Dans un drill de transitions latérales, il a explosé au point où certains joueurs se retournaient pour suivre son rythme. Dans les cycles le long de la rampe, il frappait les bandes avec une force qui résonnait jusque dans les estrades.
On aurait dit un joueur qui voulait prouver qu’il avait entendu le message et qu’il refusait de redevenir un ailier périphérique sans identité. Pendant près d’une heure, Bolduc a été le meilleur joueur sur la patinoire. Aucun doute là-dessus.
Il y avait dans cet entraînement une sorte d’urgence que l’on ne voyait pas chez lui ces derniers jours. Peut-être parce qu’il sait que s'il ne se réveille pas demain soir contre les Capitals, il va chuter dans la hiérarchie pour de bon.
Malgré un match pénible à Columbus et des statistiques avancées qui jouent contre lui, Martin St-Louis a décidé de prolonger l’expérience Zachary Bolduc sur le premier trio.
Lors de l’entraînement de mercredi matin à Brossard, Bolduc patinait toujours à la gauche de Nick Suzuki et Cole Caufield, signe que le personnel d’entraîneurs veut lui offrir une chance réelle de s’implanter dans un rôle offensif majeur plutôt que de le condamner après une seule mauvaise sortie.
Bolduc - Suzuki - Caufield
Slafkovsky - Kapanen - Demidov
Roy - Evans - Anderson
Davidson - Veleno - Gallagher
On en connaît pas la nature des discussion entre St-Louis et Bolduc, mais clairement le coach lui a dit que c'était sa dernière chance.
Dès le premier coup de sifflet, Bolduc patinait comme un joueur qui se sent redevable : coups de patins explosifs, accélérations répétées dans les coins, mises en échec sur les bandes, il était le joueur les plus intense sur la glace.
Reste maintenant à voir si cette énergie pourra enfin se traduire dans un match réel, car les comparaisons avec Slafkovsky et Demidov, tous deux dominants avec Kapanen à Columbus, veulent tous les deux regoûter (Slaf) ou goûter (Demidov) au premier trio.
Bolduc sait très bien que les médias commencent à le cibler. Il sait que tout le monde est au courant qu'il était "out of shape".
La question maintenant n’est plus ce qui s’est dit entre St-Louis et Bolduc, mais ce que St-Louis attendait réellement de lui.
Et clairement, il s'attend à ce qu'il retrouve une forme physique digne de la LNH.

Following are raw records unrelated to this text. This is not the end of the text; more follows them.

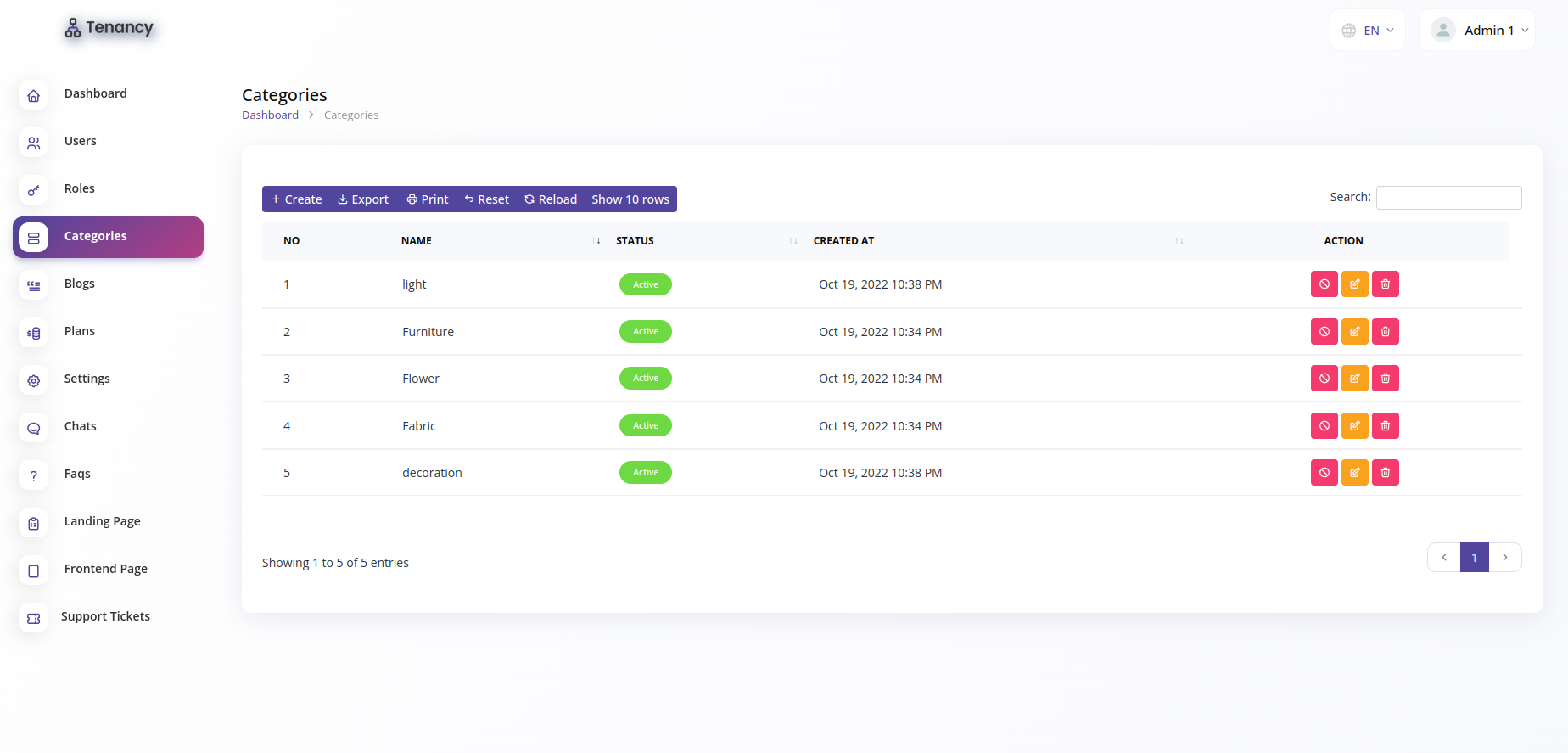Expand the Admin 1 user menu
The width and height of the screenshot is (1568, 753).
point(1477,31)
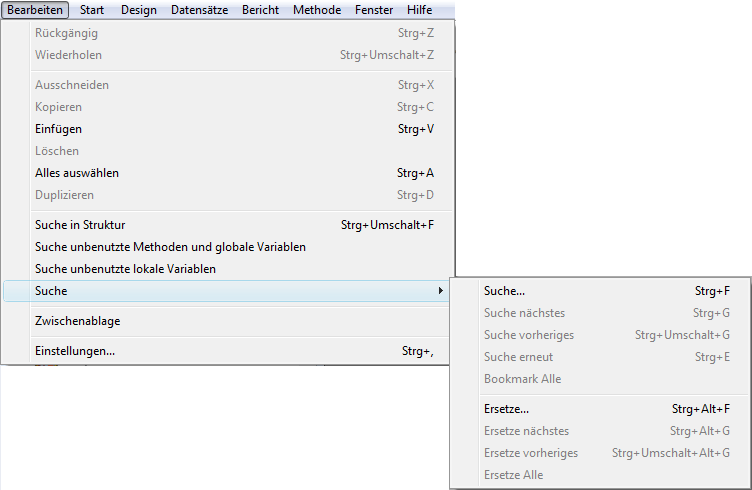
Task: Run Suche unbenutzte Methoden und globale Variablen
Action: coord(170,247)
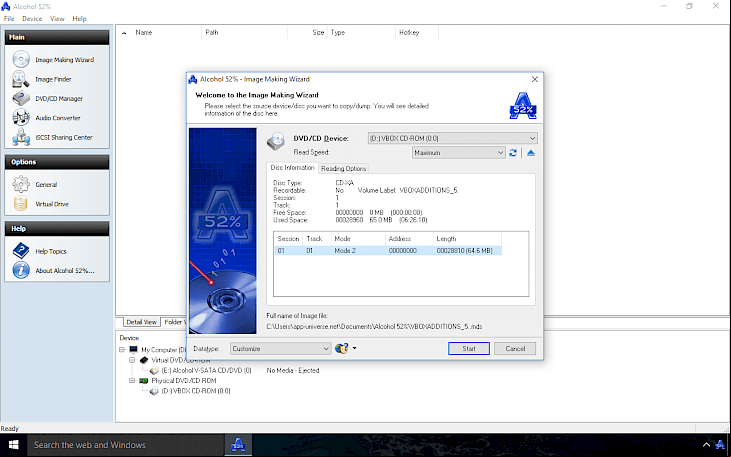
Task: Click Alcohol 52% icon in Windows taskbar
Action: click(x=238, y=445)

Si l’on se fie au langage corporel du coach, calme, mais direct, ce n’était pas un message émotionnel, mais un ultimatum technique : gagne tes batailles, utilise ton gabarit, arrête de jouer léger. Et Bolduc a répondu immédiatement.
Mais l’entraînement n’est jamais la preuve finale. Toute cette énergie doit maintenant se transporter dans un match réel, devant un adversaire, dans un contexte où il n’a pas le luxe de se cacher derrière Caufield et Suzuki ou d’observer la rondelle en périphérie. Bolduc a eu un message clair, il a réagi aujourd’hui. La vraie question : réagira-t-il demain?
Parce qu’au prochain match, il n’y aura plus de bande à frapper, plus de vidéo à analyser, plus de “bon effort en pratique”. Il y aura un entraîneur qui décidera si Bolduc joue huit minutes ou seize, s’il touche au power play ou s’il en sort, s’il reste sur le banc ou s’il regagne la confiance.
Si l’entraînement d’aujourd’hui est un indice, Bolduc n’a pas l’intention de laisser quelqu’un d’autre écrire son histoire.
Mais ce soir, c’est Martin St-Louis qui tranche.